Home > Food & Drink > Wine > Champagne & Sparkling Wine > Krug Champagne & Sparkling Wine > Krug Grand Cuvee Champagne > Review

User Review

for Krug Grand Cuvee Champagne
See next review "One for bowling over on..."
5 Stars Pink elephants and lemonade
77 of 77 Ciao Users found the following review helpful See ratings
Recommendable: Yes

Advantages The king of champagnes

Disadvantages The cost!

Detailed Rating

Value for money
Product Quality
Product package
Taste
How loyal are you to this brand?

The Author

CareBear

Author's newest reviews

Krug champagnes are probably amongst the most respected in the world. Their reputation precedes them and so when I was offered the chance to go to a tasting I literally jumped at it.

Not known for their affordability, Krug champagnes are amongst the most expensive you will find in normal retail outlets.
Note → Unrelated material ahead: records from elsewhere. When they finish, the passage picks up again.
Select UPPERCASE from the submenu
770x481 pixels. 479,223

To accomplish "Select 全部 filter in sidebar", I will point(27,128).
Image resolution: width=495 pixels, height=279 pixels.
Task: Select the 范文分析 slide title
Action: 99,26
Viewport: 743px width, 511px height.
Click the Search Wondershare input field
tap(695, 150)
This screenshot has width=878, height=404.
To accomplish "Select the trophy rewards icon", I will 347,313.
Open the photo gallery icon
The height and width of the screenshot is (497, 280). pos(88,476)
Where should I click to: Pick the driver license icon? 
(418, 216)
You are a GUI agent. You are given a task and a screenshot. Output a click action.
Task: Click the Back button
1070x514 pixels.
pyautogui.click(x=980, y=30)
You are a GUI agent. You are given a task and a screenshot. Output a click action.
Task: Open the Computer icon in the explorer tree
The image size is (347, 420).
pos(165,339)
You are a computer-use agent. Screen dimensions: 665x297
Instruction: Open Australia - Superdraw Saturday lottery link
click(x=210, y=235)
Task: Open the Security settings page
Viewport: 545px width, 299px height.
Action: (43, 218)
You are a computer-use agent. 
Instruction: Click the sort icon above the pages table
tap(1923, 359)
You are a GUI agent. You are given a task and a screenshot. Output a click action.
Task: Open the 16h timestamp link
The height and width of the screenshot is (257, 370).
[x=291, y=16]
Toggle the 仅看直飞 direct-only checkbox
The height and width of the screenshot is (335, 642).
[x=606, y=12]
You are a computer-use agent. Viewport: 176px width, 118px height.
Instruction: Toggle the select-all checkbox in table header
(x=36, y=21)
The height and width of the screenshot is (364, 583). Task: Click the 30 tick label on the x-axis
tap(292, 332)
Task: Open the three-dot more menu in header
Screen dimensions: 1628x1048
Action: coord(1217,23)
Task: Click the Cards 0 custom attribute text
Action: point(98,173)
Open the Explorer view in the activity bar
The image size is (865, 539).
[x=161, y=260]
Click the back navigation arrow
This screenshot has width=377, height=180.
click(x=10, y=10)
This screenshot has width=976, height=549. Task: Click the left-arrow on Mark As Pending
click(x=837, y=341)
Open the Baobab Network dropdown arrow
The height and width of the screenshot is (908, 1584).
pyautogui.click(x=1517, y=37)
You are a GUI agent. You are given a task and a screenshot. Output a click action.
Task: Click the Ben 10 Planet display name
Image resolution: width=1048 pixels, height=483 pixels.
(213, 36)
These champagnes are made to age-old recipes using age-old methods. They are not mass produced and this is what you are paying for. For most, Krug is synonymous with insider-trading – often talked about but few have tried.

Krug champagnes have quite a distinct flavour. Each of the champagnes (down to the cheapest) will have matured for between 6-8 years in oak barrels before being bottled. This gives the champagne a full, well rounded flavour, quite distinct from the normal lily-livered offerings of most champagne houses. The mousse (OK if you don’t know what that is you haven’t read my Bollinger op have you? It is the fizz!) is bold yet gentle and has a longevity when compared with other brands. Imagine the difference between the ultra-fizzy Pepsi and a not-so-fizzy Coke. The difference is in the size of the bubble, larger in the Coke and the Krug than the Pepsi and the Bollinger. This is a champagne that does not tend to be overly heady – you can pour a glass with relative ease and not end up with ¾ of a glass of foam.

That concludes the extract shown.